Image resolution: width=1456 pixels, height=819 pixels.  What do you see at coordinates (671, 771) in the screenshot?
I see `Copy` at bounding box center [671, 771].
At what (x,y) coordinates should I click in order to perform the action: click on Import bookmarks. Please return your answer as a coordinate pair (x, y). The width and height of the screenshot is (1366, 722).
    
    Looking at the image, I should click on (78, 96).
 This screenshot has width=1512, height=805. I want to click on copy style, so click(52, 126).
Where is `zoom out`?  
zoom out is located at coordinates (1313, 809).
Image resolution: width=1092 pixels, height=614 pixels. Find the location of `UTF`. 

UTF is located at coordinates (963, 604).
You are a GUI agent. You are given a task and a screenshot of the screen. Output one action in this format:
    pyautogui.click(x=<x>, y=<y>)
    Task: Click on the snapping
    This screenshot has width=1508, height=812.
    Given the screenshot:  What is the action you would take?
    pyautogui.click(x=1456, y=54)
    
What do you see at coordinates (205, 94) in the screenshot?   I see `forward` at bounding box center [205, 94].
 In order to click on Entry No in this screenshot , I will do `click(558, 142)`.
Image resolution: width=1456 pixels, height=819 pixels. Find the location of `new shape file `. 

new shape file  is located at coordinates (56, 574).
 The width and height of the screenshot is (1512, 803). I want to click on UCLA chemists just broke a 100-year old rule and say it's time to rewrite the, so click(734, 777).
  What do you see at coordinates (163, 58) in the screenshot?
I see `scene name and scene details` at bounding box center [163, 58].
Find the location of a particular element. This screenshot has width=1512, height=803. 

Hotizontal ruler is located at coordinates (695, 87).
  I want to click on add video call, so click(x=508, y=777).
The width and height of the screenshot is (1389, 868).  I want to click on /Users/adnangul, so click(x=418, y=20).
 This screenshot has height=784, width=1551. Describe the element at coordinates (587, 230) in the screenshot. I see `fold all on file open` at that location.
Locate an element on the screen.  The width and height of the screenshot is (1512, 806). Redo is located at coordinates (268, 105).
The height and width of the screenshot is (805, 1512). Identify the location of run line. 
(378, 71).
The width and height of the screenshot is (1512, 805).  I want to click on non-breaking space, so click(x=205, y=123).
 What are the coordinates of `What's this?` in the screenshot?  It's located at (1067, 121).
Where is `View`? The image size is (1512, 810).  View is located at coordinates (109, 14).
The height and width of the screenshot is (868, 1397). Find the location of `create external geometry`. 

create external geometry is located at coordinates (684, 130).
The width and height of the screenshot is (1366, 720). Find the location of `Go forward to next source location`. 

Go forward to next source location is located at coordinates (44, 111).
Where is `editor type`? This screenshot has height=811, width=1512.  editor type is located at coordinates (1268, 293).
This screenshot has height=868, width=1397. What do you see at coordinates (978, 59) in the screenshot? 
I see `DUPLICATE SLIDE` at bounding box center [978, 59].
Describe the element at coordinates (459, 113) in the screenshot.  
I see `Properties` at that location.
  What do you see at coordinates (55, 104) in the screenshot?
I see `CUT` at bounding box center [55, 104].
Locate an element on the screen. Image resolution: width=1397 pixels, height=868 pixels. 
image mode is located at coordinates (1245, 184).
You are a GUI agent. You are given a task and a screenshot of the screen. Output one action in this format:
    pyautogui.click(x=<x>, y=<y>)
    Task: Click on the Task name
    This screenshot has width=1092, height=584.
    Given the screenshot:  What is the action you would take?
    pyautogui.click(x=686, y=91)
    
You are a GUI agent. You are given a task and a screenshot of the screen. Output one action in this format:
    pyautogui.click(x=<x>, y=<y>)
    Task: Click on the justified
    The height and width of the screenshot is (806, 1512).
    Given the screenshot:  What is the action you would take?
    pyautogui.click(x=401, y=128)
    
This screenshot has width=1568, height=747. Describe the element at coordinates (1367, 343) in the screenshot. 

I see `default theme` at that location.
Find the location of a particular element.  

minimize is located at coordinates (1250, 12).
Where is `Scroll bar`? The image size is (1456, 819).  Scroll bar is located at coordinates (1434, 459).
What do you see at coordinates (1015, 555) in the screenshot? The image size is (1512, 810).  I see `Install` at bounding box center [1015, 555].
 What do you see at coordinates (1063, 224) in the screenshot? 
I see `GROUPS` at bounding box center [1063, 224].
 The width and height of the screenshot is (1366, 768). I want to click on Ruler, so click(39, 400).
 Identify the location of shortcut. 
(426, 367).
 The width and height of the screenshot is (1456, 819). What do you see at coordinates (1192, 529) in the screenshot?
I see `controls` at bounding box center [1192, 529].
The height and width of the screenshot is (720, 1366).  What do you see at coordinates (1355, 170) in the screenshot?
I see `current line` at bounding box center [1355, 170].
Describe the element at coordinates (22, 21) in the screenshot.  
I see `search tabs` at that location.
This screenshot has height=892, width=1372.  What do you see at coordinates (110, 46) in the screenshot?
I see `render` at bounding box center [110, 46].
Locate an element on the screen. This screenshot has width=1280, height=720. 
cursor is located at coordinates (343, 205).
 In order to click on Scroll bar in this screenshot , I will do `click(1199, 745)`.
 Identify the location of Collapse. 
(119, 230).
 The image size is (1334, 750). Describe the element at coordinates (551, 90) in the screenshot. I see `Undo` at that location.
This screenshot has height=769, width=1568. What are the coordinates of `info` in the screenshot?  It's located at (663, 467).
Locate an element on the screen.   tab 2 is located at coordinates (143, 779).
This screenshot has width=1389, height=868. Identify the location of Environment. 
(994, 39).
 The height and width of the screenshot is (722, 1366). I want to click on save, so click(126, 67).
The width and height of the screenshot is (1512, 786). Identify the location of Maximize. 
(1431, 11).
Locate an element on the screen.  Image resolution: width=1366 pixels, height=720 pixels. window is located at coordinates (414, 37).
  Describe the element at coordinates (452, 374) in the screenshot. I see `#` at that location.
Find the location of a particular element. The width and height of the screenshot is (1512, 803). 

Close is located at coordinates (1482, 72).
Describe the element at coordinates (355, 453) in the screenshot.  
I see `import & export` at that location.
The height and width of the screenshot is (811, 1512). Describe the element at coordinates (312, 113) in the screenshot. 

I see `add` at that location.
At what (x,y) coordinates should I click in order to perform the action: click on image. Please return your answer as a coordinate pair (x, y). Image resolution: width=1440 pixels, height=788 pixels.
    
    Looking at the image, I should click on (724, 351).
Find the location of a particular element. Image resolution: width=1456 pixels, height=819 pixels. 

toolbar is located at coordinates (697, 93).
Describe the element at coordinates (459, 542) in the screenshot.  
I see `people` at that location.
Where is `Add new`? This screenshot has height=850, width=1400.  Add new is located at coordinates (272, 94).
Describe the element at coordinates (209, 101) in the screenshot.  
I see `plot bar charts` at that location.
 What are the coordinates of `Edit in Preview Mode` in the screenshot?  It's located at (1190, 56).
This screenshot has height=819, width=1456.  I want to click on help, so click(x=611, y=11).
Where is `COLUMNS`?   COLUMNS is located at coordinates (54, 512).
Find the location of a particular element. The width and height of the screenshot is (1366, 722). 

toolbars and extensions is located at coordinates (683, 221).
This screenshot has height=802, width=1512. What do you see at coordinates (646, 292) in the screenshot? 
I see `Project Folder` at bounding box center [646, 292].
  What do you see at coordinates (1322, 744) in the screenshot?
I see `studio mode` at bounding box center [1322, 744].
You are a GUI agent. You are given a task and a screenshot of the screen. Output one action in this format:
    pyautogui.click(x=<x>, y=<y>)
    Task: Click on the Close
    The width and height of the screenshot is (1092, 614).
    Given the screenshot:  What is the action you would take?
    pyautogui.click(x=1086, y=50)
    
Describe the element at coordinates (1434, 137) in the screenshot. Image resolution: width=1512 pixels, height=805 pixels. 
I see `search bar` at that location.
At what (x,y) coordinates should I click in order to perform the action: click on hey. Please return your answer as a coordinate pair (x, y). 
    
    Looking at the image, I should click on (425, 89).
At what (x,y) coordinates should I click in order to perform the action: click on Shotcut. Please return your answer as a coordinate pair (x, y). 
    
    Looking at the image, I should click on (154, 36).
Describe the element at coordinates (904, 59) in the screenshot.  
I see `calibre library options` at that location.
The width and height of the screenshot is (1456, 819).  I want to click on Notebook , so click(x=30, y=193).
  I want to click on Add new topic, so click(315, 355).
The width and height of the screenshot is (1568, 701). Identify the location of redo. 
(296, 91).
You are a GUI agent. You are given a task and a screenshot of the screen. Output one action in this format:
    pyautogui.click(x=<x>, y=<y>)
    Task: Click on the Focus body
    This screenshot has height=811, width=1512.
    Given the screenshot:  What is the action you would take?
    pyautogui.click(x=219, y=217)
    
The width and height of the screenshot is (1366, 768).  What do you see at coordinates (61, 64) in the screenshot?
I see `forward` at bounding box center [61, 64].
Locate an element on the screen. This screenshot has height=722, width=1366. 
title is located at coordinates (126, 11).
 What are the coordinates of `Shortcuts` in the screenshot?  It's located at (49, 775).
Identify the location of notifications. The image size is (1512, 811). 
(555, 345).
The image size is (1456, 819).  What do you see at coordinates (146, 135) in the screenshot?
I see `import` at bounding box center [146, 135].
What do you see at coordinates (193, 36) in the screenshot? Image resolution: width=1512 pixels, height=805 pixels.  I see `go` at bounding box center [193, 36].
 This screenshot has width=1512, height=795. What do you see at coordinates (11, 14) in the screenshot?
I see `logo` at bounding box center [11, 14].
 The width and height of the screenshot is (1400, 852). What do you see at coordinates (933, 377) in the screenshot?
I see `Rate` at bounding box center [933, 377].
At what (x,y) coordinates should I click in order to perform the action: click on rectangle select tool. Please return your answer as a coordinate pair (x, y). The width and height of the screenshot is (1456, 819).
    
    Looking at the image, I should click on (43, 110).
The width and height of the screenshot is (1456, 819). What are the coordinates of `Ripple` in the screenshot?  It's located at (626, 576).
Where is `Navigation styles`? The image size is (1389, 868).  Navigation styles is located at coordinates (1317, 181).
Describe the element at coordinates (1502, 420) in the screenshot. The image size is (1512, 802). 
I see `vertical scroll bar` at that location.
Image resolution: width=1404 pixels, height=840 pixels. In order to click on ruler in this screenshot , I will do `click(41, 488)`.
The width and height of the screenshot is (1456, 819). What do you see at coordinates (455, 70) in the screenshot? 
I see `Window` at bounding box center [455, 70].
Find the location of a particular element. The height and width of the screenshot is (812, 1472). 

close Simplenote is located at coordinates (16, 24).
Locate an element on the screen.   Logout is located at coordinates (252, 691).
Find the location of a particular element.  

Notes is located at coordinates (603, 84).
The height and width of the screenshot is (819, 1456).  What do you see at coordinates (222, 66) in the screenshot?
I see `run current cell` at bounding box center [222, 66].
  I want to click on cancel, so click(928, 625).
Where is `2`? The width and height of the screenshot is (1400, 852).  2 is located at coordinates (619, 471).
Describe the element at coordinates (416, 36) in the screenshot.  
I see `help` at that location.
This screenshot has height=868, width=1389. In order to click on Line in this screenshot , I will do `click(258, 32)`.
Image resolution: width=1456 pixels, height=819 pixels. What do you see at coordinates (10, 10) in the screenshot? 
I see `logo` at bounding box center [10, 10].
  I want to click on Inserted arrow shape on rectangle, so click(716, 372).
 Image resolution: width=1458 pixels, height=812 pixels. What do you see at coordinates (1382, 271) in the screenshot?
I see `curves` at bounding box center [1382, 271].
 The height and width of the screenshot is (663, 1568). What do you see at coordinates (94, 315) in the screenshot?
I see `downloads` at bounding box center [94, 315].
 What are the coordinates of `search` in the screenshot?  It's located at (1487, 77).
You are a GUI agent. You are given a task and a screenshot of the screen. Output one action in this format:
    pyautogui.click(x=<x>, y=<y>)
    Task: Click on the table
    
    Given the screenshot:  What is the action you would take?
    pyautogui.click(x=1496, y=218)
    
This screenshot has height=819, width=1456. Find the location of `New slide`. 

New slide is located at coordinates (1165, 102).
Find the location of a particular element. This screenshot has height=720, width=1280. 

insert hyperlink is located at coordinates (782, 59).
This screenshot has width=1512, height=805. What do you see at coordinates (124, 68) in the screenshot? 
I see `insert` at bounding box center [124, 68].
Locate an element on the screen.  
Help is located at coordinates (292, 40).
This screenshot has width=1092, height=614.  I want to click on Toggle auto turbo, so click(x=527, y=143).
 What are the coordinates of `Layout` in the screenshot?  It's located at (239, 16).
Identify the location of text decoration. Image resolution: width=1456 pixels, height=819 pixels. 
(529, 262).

**REQUIREMENTS**
Duplicate the data above, starting at the line that contains "The height and width of the screenshot is (868, 1397)." and ending at the line that contains "create external geometry is", with both of those lines included.

**EXERCISE OUTPUT**
The height and width of the screenshot is (868, 1397). Find the location of `create external geometry`. 

create external geometry is located at coordinates (684, 130).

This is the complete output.